En Chamartín, no obstante, no ven un problema estructural, sino una curva de adaptación. Fuentes del club insisten en que sus dificultades iniciales forman parte del proceso lógico de asentarse en un nuevo país, una nueva liga y un contexto competitivo radicalmente distinto. Añaden, además, que el jugador se siente cómodo en la capital española y no presiona para salir.
El escenario, eso sí, se ha endurecido con el cambio en el banquillo. La llegada de José Mourinho y el fichaje de Denzel Dumfries desde Inter de Milan han elevado el listón en el lateral derecho. El neerlandés se ha ganado de entrada el puesto en el once inicial y ha dejado a Alexander-Arnold en una pelea abierta por minutos y jerarquía.
La situación es nítida: el club le da tiempo, el entrenador le exige. El propio jugador sabe que debe subir el nivel si quiere convencer a un técnico tan demandante como el portugués. No basta con el nombre ni con el pasado en Liverpool; en el Bernabéu se juega el presente, acción a acción.

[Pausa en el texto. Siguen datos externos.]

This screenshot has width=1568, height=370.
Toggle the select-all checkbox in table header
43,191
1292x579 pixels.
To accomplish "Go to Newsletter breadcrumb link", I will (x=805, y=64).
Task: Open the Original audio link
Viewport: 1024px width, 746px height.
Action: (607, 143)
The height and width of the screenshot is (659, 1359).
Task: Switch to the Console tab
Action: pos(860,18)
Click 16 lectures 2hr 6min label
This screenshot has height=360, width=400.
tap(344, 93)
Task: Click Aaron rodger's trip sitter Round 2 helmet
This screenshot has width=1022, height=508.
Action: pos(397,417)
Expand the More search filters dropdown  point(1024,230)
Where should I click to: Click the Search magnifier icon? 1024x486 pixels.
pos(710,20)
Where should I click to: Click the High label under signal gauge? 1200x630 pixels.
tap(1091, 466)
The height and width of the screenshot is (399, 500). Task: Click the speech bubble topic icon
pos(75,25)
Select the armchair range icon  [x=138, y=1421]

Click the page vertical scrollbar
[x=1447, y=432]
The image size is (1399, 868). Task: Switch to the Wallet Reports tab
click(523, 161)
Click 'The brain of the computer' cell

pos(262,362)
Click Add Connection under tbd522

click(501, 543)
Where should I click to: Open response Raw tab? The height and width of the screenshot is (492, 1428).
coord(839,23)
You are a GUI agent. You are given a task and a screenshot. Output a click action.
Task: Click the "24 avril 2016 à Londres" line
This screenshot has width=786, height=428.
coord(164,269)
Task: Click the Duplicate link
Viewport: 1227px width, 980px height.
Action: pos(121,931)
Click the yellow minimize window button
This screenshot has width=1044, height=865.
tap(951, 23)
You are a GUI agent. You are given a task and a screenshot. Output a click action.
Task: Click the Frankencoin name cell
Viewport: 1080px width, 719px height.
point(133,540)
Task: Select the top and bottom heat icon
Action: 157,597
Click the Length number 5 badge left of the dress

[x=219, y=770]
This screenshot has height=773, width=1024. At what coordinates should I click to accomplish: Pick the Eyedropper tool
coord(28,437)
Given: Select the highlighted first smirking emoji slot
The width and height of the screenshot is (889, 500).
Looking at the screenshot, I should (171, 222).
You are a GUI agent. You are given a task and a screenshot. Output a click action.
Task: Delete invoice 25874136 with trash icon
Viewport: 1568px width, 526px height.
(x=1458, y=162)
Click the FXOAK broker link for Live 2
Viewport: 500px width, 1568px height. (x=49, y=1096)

Las especulaciones sobre un regreso a la Premier League chocan con dos muros: la estructura salarial del futbolista y la falta de interés de Real Madrid en sentarse a negociar. Desde la zona noble del club blanco cierran cualquier puerta de salida a corto plazo y remiten a su contrato largo como garantía de proyecto.
Para Alexander-Arnold, el foco se estrecha ahora en un objetivo muy concreto: reconstruir su estatus desde dentro. Ganarse a Mourinho, recuperar continuidad y volver a exhibir la calidad de pase y la influencia ofensiva que le llevaron a la élite. De ello depende también otro frente clave: su regreso a la selección inglesa, después de quedarse fuera de las últimas convocatorias.
El mensaje desde Madrid es contundente. No hay operación, no hay plan de venta. Solo hay un reto: demostrar, en el día a día, que aquel lateral creativo que deslumbró en Anfield puede mandar también en la banda derecha del Santiago Bernabéu.